Competition in defence
Govt must find ways to implement this in reality
Through successive versions of the defence procurement policy, most recently DPP-2016, the defence ministry is gradually abandoning its practice of bestowing orders for indigenous military equipment without competition on its 41 ordnance factories (OFs) and nine defence public sector undertakings (DPSUs). Today it embraces, at least in name, the notion that India’s vibrant and technologically capable private firms must be permitted to compete for defence orders on a level playing field with the public sector. Yet, hurdles prevent this concept’s full implementation. These include the belief amongst some defence ministry bureaucrats, particularly those whose annual assessment reports depend upon how much profit the DPSUs under them generate, that private firms should receive orders only after the manufacturing capacity of the DPSUs and OFs is fully availed. This perception overlooks the fact that the DPP does not provide for “nominating” DPSUs for production contracts, except in shipbuilding. All other contracts require competitive tendering in which the private sector can participate.
In contrast, the OFs, which are a department under the defence ministry rather than independent entities like the DPSUs, enjoy more regulatory protection. The Defence Procurement Manual, which regulates procurement carried out from the revenue budget, lays down that whatever is in the production range of the OFs must be procured from them rather than through competitive tendering. Now the defence ministry is seeking to dilute that protection by dividing the OFs’ production range into “core” and “non-core” items. Core items, which include explosives, ammunition and guns that are not yet manufactured by the private sector, will continue to remain reserved for OFs while private firms will be permitted to supply noncore items. This dilution stems from a growing realisation within the defence ministry that private sector efficiencies will yield more bang for the buck.

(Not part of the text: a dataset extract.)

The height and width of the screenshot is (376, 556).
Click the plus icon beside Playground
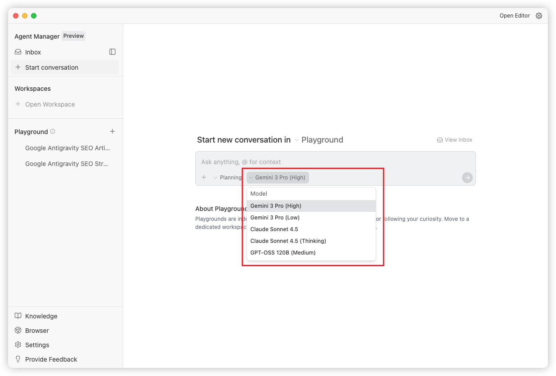[x=112, y=131]
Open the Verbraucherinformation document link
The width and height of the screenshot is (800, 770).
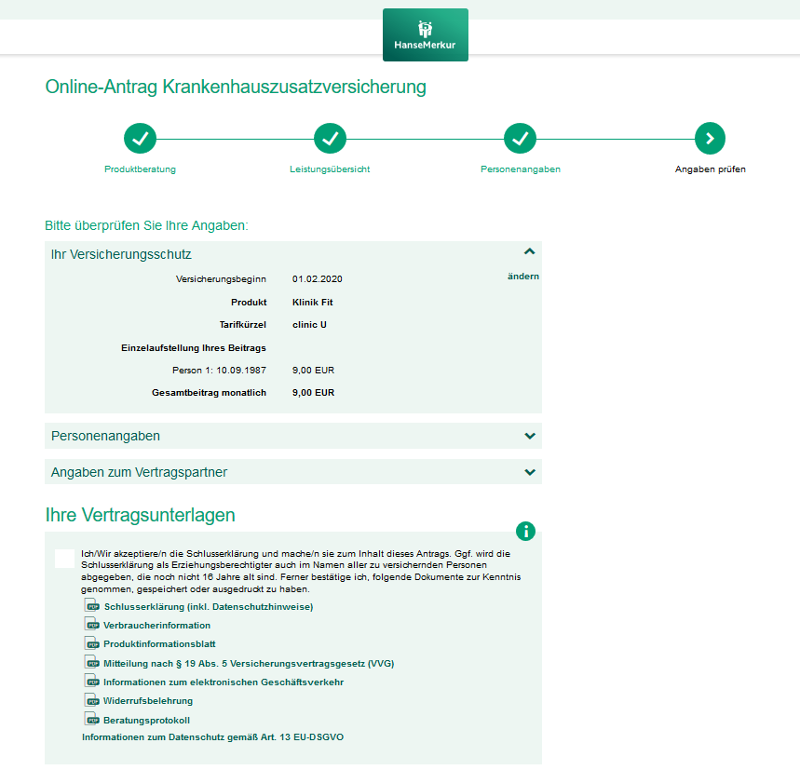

Additionally, the defence ministry is attempting to create structures to govern competition between private defence companies. For over two years, it has struggled with the concept of “strategic partners”, private firms selected on the basis of financial and technical criteria, which will be the government’s designated nominees for foreign vendors to tie up production joint ventures. Since chosen strategic partners will benefit from overseas tie-ups and defence ministry orders for some 1015 years, there is heated debate over the modalities for selecting them. Understandably, bureaucrats worry that, as with the spectrum and coal block allocation processes, the grant of such financially remunerative benefits might place decision-makers in the cross-hairs of vigilance inquiries later.
The defence ministry has scheduled a key meeting next week to take a final view on the so-called “strategic partner policy”. There is danger that the policy might be adversely shaped by the bureaucrats’ wish to play it safe and eliminate the danger of charges of favouritism later. This could give birth to a policy that anoints several strategic partners for each technology realm — aircraft, warships and tanks — based on the calculation that competition for future contracts will keep all players straight and eliminate allegations of undue favour in choosing strategic partners. The danger, however, is that too much competition for too few orders will result in unviable business volumes. Even worse, loose criteria might open the floodgates, allowing in undesirable or unqualified companies without the required experience in high-tech defence manufacturing.